■ What to work on
Starting with the first line below, reproduce each line exactly until you have included the one bearing "Given: Switch to the list view".

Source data
──────

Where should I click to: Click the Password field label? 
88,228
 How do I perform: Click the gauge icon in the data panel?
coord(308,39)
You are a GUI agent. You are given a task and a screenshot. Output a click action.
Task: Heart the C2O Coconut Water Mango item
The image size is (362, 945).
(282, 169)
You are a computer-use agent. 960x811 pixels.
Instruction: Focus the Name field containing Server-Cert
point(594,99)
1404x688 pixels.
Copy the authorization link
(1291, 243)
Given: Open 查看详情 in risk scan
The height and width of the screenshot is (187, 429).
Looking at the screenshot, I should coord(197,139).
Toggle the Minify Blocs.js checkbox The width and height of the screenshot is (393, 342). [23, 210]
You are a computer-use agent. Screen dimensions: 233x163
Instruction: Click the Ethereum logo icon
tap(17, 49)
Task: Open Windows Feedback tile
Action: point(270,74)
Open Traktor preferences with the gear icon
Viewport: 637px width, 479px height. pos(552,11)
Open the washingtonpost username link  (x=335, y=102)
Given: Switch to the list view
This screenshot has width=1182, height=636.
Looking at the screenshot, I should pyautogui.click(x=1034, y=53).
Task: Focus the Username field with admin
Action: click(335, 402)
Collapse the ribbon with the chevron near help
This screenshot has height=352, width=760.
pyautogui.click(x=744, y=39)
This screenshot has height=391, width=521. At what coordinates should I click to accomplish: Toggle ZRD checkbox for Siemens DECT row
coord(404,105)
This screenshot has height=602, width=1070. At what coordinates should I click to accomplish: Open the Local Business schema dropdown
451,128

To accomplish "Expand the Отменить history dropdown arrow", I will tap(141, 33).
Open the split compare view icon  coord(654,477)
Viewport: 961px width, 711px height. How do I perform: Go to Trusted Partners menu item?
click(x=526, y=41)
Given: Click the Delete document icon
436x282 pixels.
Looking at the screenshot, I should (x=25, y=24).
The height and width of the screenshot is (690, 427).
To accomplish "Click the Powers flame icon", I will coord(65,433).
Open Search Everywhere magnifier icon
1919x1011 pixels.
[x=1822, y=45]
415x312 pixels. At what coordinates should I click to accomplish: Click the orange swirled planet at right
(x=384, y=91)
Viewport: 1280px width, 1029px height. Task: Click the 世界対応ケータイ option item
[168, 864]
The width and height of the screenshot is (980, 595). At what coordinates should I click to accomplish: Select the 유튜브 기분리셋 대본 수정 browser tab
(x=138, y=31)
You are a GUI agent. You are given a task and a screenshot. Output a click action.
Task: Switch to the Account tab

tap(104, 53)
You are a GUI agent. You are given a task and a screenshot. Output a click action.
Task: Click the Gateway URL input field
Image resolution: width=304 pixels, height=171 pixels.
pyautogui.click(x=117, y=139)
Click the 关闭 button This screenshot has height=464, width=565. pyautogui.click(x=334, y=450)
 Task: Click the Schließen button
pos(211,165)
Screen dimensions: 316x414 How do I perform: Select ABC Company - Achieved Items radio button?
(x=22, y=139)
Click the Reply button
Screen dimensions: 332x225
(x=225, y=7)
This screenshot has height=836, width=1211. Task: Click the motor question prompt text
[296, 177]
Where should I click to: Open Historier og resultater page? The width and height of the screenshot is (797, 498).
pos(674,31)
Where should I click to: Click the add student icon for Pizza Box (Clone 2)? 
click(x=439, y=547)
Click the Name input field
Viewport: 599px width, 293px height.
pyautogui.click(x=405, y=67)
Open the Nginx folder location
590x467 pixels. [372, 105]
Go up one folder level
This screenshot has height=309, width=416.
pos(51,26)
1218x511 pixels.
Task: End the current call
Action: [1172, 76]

──────

■ Task output
Where should I click to: Click the Password field label? 
88,228
 How do I perform: Click the gauge icon in the data panel?
coord(308,39)
You are a GUI agent. You are given a task and a screenshot. Output a click action.
Task: Heart the C2O Coconut Water Mango item
The image size is (362, 945).
(282, 169)
You are a computer-use agent. 960x811 pixels.
Instruction: Focus the Name field containing Server-Cert
point(594,99)
1404x688 pixels.
Copy the authorization link
(1291, 243)
Given: Open 查看详情 in risk scan
The height and width of the screenshot is (187, 429).
Looking at the screenshot, I should coord(197,139).
Toggle the Minify Blocs.js checkbox The width and height of the screenshot is (393, 342). [23, 210]
You are a computer-use agent. Screen dimensions: 233x163
Instruction: Click the Ethereum logo icon
tap(17, 49)
Task: Open Windows Feedback tile
Action: point(270,74)
Open Traktor preferences with the gear icon
Viewport: 637px width, 479px height. pos(552,11)
Open the washingtonpost username link  (x=335, y=102)
Given: Switch to the list view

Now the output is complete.